In the 1991 film Defending Your Life, Albert Brooks plays a man named Daniel Miller. Daniel dies in a car accident and finds himself in Judgement City, a way-station for the recently departed. It is here that souls are assigned a defender and, through a series of interviews, must demonstrate they have overcome the fears that govern most human behavior in order to be granted access into heaven. Those found to still be struggling with fear are sent back to earth, reincarnated so they can try again. Daniel is forced to relive several incidents from his life, played back on a large video screen, and attempts to justify his often less than heroic actions.
I don’t know what the afterlife might hold for us, but I am convinced that fear is one of our most formidable opponents here on earth. While motivation drives us forward, fear is what holds us back. The most exciting goals and meaningful activities can be easily thwarted by fear. It’s only by overcoming our fears that we can break through the barriers keeping us from realizing our fullest potential.[Tweet “It’s only by overcoming our fears that we can realize our fullest potential.”]
Some people have a fear of rejection. They fear their ideas will be deemed insignificant, insufficient, or even laughable. They worry about not fitting in. Rather than seeking to stand out, they seek to blend in. Their desire for acceptance overshadows their desire to grow and achieve.
Some people have a fear of failure. They fear falling short of the goal and ultimately decide it is better not to tempt fate. After all, if you never make the attempt, you don’t have to worry about losing. And for them, the potential pain of losing overrides the potential benefits of winning.
Still others have a fear of success. They fear actually achieving the goal. They’ll never admit it, but successfully attaining their goal is causes great anxiety. Reaching a new level of performance brings on a lot of pressure. You might be expected to continue performing at a high level. You might find yourself with a new set of challenges and responsibilities you don’t necessarily want. Pursuing a goal is often more comforting than actually reaching it.
These fears manifest themselves in various ways. Worry, anxiety, timidity, disengagement, lack of communication, procrastination, low performance, missed opportunities, decreased trust. Any of these sound familiar?
As leaders, it’s critical that we help team members overcome the fears that are holding them back; but that process has to start with facing our own. Those in leadership positions are often the most susceptible to fear. Their position adds a different dimension to the motivation vs. fear equation. It can be difficult to help someone else move forward when I’m being held back myself.

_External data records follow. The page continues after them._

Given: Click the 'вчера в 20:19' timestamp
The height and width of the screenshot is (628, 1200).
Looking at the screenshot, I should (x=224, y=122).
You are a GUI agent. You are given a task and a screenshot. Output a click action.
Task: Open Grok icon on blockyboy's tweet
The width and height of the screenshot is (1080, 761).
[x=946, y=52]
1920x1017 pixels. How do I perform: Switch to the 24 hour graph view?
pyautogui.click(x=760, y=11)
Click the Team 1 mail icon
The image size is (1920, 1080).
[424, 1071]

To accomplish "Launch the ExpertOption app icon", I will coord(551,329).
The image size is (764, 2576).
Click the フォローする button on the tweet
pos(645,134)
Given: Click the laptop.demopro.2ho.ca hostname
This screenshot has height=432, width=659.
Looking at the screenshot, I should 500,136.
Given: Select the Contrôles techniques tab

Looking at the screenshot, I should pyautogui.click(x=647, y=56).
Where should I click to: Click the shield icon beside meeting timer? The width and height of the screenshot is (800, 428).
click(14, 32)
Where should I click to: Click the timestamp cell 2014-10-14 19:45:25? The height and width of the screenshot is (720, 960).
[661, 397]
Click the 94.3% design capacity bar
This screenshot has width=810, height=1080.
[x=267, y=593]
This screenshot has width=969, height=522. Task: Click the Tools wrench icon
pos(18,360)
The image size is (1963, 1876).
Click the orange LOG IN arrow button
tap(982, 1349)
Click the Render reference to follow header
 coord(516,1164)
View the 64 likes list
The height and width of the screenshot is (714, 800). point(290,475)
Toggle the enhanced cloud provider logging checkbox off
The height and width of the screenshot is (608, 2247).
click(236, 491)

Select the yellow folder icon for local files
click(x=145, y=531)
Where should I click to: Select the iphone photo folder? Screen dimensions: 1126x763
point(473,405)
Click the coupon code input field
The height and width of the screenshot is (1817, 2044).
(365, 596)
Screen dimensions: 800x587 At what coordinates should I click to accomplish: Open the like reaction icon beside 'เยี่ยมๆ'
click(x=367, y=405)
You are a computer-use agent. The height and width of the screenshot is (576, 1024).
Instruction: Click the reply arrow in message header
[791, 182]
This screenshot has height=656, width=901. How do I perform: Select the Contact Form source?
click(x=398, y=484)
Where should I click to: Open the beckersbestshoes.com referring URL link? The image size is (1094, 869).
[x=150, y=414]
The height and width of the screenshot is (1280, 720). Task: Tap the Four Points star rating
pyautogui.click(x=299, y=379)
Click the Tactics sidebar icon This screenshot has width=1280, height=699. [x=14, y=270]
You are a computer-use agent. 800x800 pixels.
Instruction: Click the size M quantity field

Overcoming fear is a process. It occurs to me that there are three key steps to mastering the fears that hold us back.
- Name it. When you feel yourself reluctant to take that next step, it’s important to identify exactly what’s causing that hesitation.
- Why am I reluctant to take the next necessary step?
- What negative consequences do I feel might result?
- Why do I feel these negative consequences are likely to occur?
- Quantify it. Once you’ve named your fear, identify its impact on your progress.
- What’s the cost to me should the negative consequences come to pass?
- What’s the cost to me of not moving forward? What positive outcomes am I giving up?
- What’s the worst case scenario? Do the benefits of moving forward outweigh the consequences?
- Address it. Assuming the potential benefits outweigh the potential negative consequences, identify the best way forward.
- What steps should/could be taken to minimize the potential negative consequences?
- Who can I confide in/work with to help me make the most of this opportunity?
- How can I use this experience to propel my performance forward and lay the groundwork for even more success in the future?
Overcoming fear is a very real component of motivation. Without addressing the internal reservations that hold us back, we can’t fully embrace the challenges ahead. Without confronting that part of us that creates doubt, we’ll never realize our full potential. Ultimately, you may find that overcoming fear is the most motivating move of all.